Well, I would encourage my friend to talk to the parents if she can. But if the situation continues to distress your friend and nothing changes, than I would say quitting IS an option.

You obviously care about your friend's well-being. If staying at the job is more harmful to your friend than emotionally beneficial, it is not a good situation for her.

No matter what, you friend needs to take care of herself and her needs. She cannot change people who do not want to be changed. And she needs YOUR support to get out of there because like you said, it's not going to be easy.

Anonymous said...

OP, I think it's wonderful that yu want to help your friend, but I agree with the posters who suggested that all your friend can do is limit her hours to remove some of the burden.

You would be suprised how common this is, and truly, nothing your friend says or does will make a bit of difference.

Anonymous said...

OP,
I have mentioned this before here, but I met a beautiful three year old American child in a very wealthy Southern California community that spoke not a single word of English (which her parents spoke), but was fluent in Spanish (which her nanny spoke.) That's how little time these parents spent with their child! She couldn't even tell me what her name was until I asked her in Spanish.

Sadly though, in these cases it is almost certain that these parents have little to no emotional connection to their child...so they will not CARE about her feelings, and will likely just be mad at your friend if she dares to suggest they don't spend enough time with her. They know deep down that they are crappy parents, but they unfortunately care more about themselves than the child and are undoubtedly too selfish to put themselves out at all for her benefit. They might just fire oyur friend and find a more compliant nanny.

She should definitley limit her hours and maybe suggest that they get an evening/weekend nanny to be there when she leaves for the evening. (She may still lose her job as it will be cheaper for them to get one slave to do it all.)

But she must remember that she is not responsible for parenting this child. Don't get me wrong...it's fantastic that she cares so much for the child...but she is replaceable in a heartbeat...and selfish uncaring people like her employers likely do not value her loyalty any more than they value thier own child. Your friend is probably there more out of convenience to the parents than because of her good job. If she becomes the least bit inconvenient or makes any waves she may be gone in a heartbeat. If she has put her own life completely on hold and devcoted it to the care of a child that is not hers and that she has no rights to, she could miss out on having her own life and end up completely heartbroken and miserable. Letting herself believe that she is this childs rescuer r savior will only lead to heartache in the end.

Tell your friend to set some boundaries...both emotionally and with the parents. And bless her for caring so much for this little lost girl.

Anonymous said...

this reminds me of Harriet the Spy...she can't leave this little girl otherwise her world will fall down and she won't have her bestfriend anymore, which is what her nanny probably is at this point.

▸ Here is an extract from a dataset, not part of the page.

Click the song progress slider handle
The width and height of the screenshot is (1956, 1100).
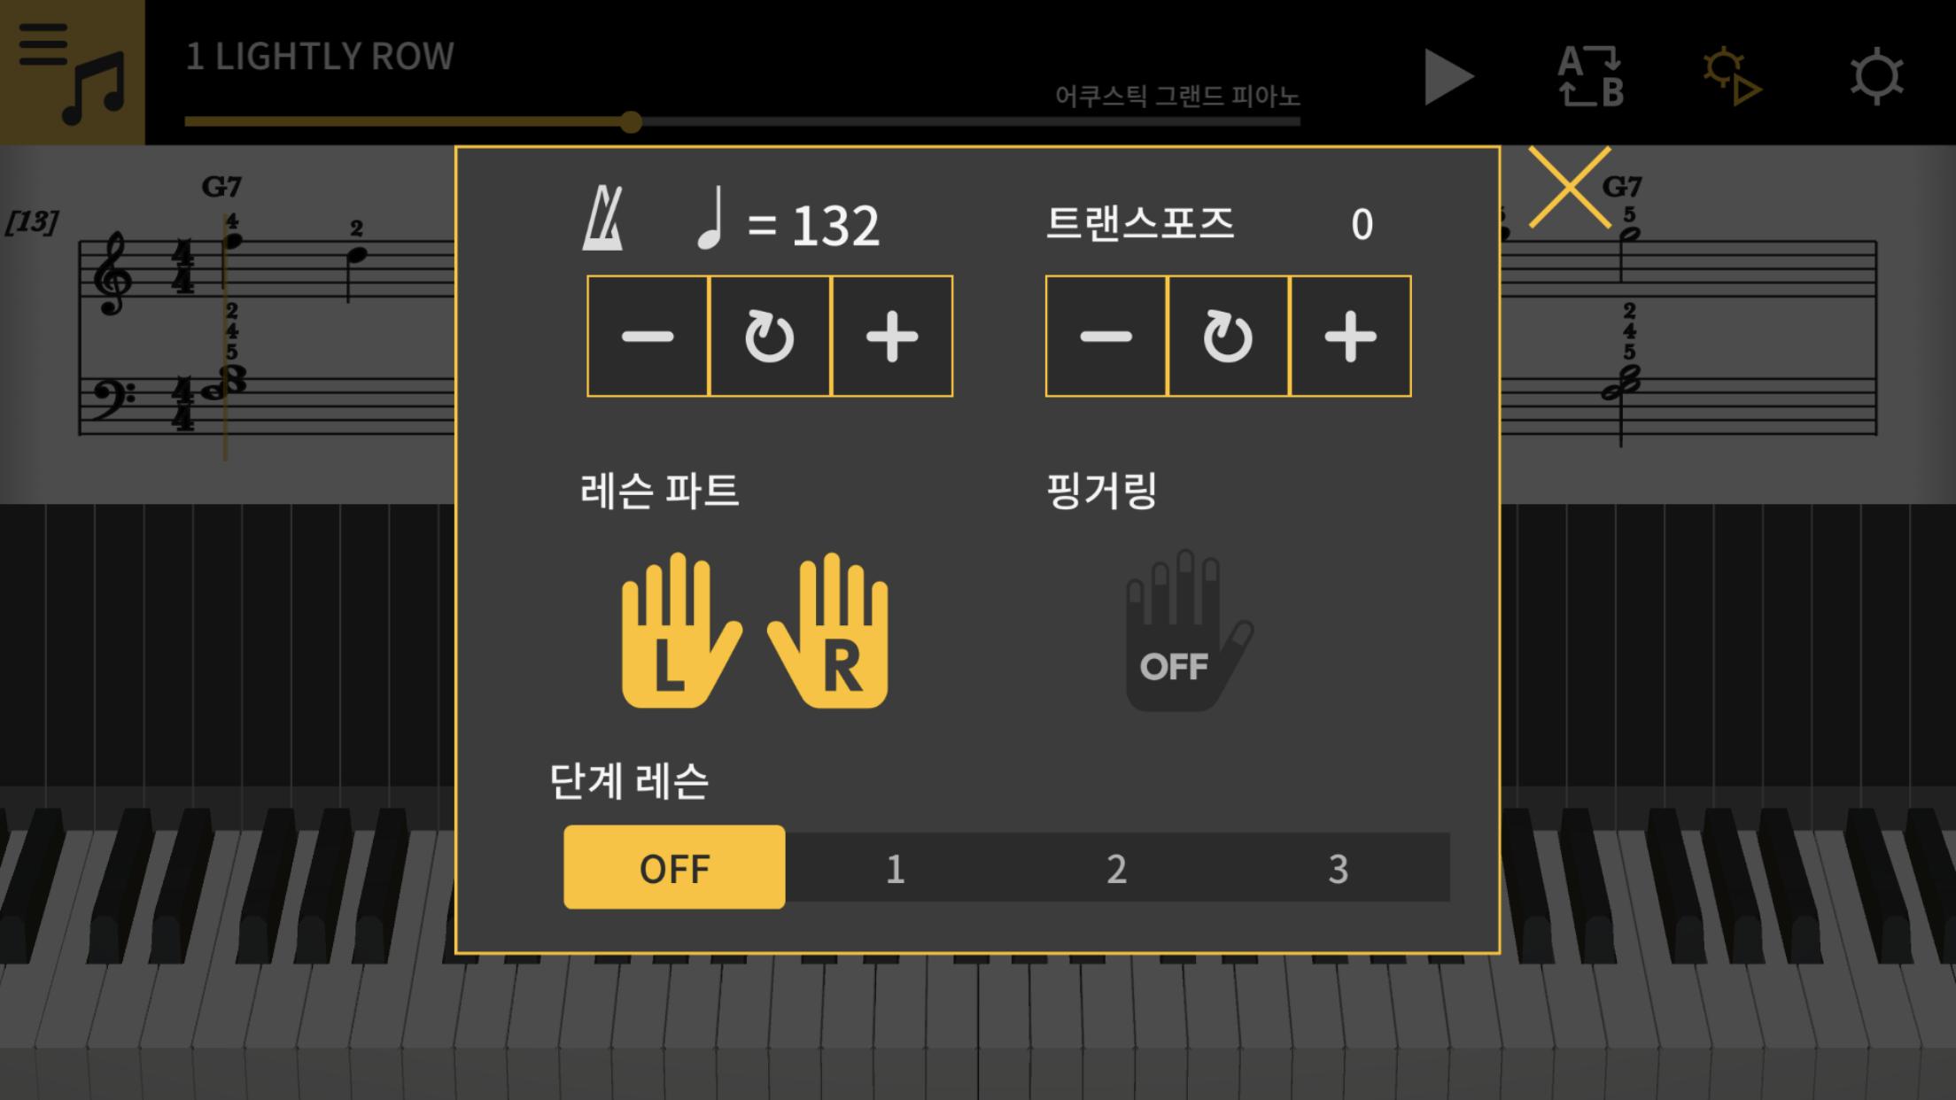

encourage her to talk to her employers about it.


Myob, that was rude.

Kate B said...

This nanny needs to make sure she has time to herself, or she'll burn out. As Black Orchid said,she should talk to the parents about that subject.
The other thing I would do in that situation is talk privately with the child's teacher - she or he might be able to approach the parents with the " your daughter really misses you" stuff, and possibly get a better hearing than if it came from the nanny. From what you say, these parents don't seem to care about their daughter's needs and probably wouldn't hesitate to fire the nanny if they didn't like what she said. Even if nothing improves with the parents, at least the school will be aware of the child's situation.
Blessings on your friend for loving this child so much and being generous enough to give her what her parents won't.